HOPE – Reflecting the announcement by Arkansas Governor Asa Hutchinson and Arkansas Education Commissioner Johnny Key on Monday that public school campuses in Arkansas will remain closed to on-site instruction for the remainder of the school year, Hope Public Schools Superintendent Dr. Bobby Hart said the focus of the HPS remains unchanged during the COVID-19 illness outbreak.
“I’m sure many of you have already seen the governor’s press conference announcing that on-site instruction will not be permitted for the remainder of the school year,” Dr. Hart said. “While we are disappointed, we know this sacrifice will save lives and prevent further infections.”

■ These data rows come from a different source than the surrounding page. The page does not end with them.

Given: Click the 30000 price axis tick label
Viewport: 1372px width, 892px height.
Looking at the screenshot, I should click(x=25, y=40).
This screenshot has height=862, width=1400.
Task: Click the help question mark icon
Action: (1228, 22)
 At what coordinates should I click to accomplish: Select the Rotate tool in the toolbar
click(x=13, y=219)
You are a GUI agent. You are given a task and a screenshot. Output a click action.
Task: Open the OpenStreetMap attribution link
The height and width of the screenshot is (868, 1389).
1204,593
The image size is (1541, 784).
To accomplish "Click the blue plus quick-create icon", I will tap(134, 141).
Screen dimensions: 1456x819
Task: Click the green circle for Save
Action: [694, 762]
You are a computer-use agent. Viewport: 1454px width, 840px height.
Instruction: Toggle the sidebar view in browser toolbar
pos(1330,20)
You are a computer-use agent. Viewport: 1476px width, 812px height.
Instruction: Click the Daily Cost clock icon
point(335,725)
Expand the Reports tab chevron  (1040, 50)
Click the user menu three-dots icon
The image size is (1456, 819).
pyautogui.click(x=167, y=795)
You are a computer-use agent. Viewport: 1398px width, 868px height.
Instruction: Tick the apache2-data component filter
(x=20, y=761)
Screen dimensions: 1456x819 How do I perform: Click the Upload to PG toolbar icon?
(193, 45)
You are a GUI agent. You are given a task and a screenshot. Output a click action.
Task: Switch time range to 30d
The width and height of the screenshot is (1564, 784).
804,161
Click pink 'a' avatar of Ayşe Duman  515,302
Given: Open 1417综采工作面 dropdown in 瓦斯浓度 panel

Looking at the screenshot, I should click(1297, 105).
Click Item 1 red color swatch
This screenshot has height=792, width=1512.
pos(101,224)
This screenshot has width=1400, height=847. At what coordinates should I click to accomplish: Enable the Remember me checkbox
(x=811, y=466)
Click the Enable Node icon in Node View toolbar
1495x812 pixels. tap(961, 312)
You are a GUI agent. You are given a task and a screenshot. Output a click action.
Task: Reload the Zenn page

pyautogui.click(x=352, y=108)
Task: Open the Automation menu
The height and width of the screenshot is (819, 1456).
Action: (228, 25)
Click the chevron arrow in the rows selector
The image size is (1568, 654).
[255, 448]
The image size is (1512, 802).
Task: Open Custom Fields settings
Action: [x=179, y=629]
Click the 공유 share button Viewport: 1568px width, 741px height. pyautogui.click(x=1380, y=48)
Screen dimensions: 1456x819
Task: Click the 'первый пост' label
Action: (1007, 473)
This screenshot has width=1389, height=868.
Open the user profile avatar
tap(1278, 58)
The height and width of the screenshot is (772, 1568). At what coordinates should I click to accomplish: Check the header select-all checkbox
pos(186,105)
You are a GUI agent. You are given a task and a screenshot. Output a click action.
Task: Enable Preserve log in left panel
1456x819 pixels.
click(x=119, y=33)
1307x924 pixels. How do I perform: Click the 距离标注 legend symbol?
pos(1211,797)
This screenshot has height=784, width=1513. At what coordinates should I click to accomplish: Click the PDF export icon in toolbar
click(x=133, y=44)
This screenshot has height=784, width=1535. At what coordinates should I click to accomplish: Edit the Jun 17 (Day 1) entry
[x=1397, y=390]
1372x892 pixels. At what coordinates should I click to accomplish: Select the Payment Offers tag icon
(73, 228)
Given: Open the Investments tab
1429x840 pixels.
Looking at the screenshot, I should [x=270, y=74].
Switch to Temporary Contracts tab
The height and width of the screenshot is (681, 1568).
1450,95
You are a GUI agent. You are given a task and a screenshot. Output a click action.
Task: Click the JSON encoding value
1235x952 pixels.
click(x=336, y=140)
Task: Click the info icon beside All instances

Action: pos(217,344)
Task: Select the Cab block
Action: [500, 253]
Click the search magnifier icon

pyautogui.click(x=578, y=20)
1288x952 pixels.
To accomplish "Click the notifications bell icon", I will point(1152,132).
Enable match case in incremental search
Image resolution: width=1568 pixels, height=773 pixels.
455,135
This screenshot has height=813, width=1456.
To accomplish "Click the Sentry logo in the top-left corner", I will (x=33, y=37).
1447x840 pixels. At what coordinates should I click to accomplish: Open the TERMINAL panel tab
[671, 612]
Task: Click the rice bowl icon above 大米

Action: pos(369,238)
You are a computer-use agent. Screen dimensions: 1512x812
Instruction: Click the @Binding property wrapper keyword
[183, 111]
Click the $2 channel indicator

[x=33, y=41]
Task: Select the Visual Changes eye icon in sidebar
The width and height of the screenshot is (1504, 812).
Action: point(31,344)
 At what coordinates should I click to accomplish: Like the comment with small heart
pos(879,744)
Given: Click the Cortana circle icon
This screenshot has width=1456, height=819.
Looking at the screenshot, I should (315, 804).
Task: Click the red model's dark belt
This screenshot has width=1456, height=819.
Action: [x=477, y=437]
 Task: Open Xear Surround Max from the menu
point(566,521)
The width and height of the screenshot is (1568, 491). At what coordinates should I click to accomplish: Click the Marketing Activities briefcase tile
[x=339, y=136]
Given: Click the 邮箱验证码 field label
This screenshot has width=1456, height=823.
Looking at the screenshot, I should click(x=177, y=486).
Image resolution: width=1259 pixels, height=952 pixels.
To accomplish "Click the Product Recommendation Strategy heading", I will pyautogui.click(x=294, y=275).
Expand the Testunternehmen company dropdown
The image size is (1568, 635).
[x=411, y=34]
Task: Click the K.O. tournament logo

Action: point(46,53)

Hart said the use of Alternative Methods of Instruction materials will continue in keeping with Hutchinson and Key’s directives.
“Our focus now shifts to preparing instructional delivery in the best way possible,” Hart said, addressing HPS students. “Your building principal will continue to work with you and your faculty to provide instruction.”
Key said flexibility will be a necessity, but instruction should continue to focus upon math, science, social studies and literacy. Key said “full guidance” from school administrators, principals and teachers remains an expectation for all Arkansas public schools.
Hart commended the principals, teachers, students and parents of the HPS for their persistence and excellence.
“You all have done a tremendous job thus far, and I have no doubt you will continue to do so,” he said. “Please stay safe and stay connected for information as it becomes available.”
Key emphasized a number of points in his remarks Monday, including:
--High school seniors who were academically and otherwise in “good standing” when on campus instruction was suspended March 16 will be allowed to graduate.
--Graduation ceremonies and recognition should remain in compliance with directives from Hutchinson and the Arkansas Department of Health, but are to be determined locally.
--Arkansas public school teachers will continue to be responsible for “professional development” hours required annually, but with some flexibility regarding how they are attained.
--The cancellation of the ACT Aspire will have an impact upon how Arkansas treats the annual “school report card” for the 2019-2020 academic year.
--The return to on-campus instruction for the 2020-2021 academic year will be affected to some extent by the closure, but how that will be addressed has not been determined.